Sometimes I still can’t believe that’s all that happened that day. I can’t believe how stupid I was either.

It’s been a lifetime since that day, and I still have to resist panic as we work on the back chokes in the dojo.

But – we work on them. And we’re working on situational awareness from the forefront. It wasn’t part of the curriculum at the martial arts school I grew up in, and it doesn’t have to be at every school. For me, self-defense is more important than any other aspect of training. Every other aspect has beautiful, amazing benefits and I really love them all. That is why we train in our school as widely as possible.

But I remember that day as a 15-year-old, and I want my students to be the first to stop things when they cross personal boundaries. I want my students to be the ones who can assess the situation and know where the boundaries are.

I can’t create a bulletproof program that guarantees the safety of everyone who passes through it. It would be silly to try. However, I can take the lessons I have learned and help my students and many others, as far as possible, avoid the mistakes I have made.

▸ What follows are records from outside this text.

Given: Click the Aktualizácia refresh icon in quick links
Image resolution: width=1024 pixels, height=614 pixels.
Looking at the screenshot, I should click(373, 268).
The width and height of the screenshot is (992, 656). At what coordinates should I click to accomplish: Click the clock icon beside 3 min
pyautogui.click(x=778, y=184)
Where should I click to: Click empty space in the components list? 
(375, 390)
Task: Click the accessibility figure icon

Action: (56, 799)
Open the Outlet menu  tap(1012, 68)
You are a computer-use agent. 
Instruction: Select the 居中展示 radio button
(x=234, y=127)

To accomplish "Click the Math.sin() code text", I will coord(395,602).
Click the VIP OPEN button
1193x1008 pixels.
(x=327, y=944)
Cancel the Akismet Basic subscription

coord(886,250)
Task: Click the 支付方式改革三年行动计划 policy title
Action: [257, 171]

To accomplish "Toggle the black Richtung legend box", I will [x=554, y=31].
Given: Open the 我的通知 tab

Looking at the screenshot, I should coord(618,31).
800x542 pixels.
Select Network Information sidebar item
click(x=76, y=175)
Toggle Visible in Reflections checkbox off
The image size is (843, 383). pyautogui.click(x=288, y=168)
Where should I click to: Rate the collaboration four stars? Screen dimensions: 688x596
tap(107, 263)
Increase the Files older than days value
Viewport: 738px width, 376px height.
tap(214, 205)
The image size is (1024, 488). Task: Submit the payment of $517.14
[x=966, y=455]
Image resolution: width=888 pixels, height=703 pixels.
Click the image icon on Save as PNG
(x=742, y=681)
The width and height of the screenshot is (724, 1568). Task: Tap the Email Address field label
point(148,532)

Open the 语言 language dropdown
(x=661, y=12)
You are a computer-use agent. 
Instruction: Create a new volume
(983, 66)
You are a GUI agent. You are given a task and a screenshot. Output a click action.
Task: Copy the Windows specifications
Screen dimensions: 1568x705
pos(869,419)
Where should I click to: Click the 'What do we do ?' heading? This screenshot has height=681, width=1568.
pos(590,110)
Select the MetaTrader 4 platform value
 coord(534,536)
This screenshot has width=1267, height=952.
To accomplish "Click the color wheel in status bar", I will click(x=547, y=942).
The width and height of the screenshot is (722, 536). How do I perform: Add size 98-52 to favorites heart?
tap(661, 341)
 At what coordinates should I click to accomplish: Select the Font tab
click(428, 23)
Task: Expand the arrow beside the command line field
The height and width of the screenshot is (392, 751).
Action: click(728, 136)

With that in mind, we train – verbal self-defense and drilling into the heads of our students that the best defense is escape – if you feel something is wrong, leave.

It has saved at least 2 of our students from various threats, which means it’s all worth it.

What have I learned since the day I picked raspberries? What advice do I give my students based on this experience?

  1. Know your own boundaries, both physical and emotional. I was still learning how much there was too much – for me it was because these boundaries were inextricably respected and expected in my home. Unless you have clear boundaries, it’s hard to tell when they’ve been crossed. In different situations with different people, your level of comfort may be different, and that’s fine. If the pushing or stealing of the hat came from a close friend that day, it wouldn’t be threatening at all. However, these types of behaviors should never be tolerated by someone trying to intimidate you.
  2. Have the courage to defend these borders. This requires practice and an understanding of your personal values ​​and values. Some of us have trouble expressing how we feel in a given situation, and that is the place help clearly defined boundaries. In my experience, both personally and with students, you need to train to protect your borders. Practice speaking tightly. Look at yourself in the mirror and practice saying “no”. If you have a secure context where you can practice scenarios with a trusted person or group, I would strongly recommend it. The woman I am today would be the first to turn that morning, look the man in the eye, and say, “Don’t touch me anymore, I don’t appreciate it and I won’t tolerate it.” If I did, the situation might look different.
  3. If something seems wrong to you, don’t ignore it. Our instincts serve a very important purpose. I’m not talking about being paranoid, I’m talking about trusting that if something feels bad, it can be. This does not mean that we should panic or overreact. However, this means that we should react with increased vigilance about the environment or the situation. There were times when something was just wrong. Calm assessment of the situation and elimination of myself, if possible, cost me nothing but a few moments of discomfort. When I lived overseas, I entered a grocery store several times and I couldn’t explain in my life why I wanted to turn around and leave again. But he did. I left and returned a few hours later. The clerk once told me earlier that day that they had a massive confrontation with a drunk man. Take it as you wish – for me it was a confirmation that by bothering me a little, I potentially lost my part in a difficult situation.

In conclusion, I would be eternally grateful that the day ended the way it ended. I’m grateful that I trained throws and strangulation in karate classes – although never to the extent I experienced that day – I responded to what I trained and it helped. In retrospect, I realize that it should never have gone as far as it happened. In retrospect, I know that there are so many things we can do to keep things from becoming physical.

I am grateful for the lessons I learned that day, and I continue to work to help others never get that far.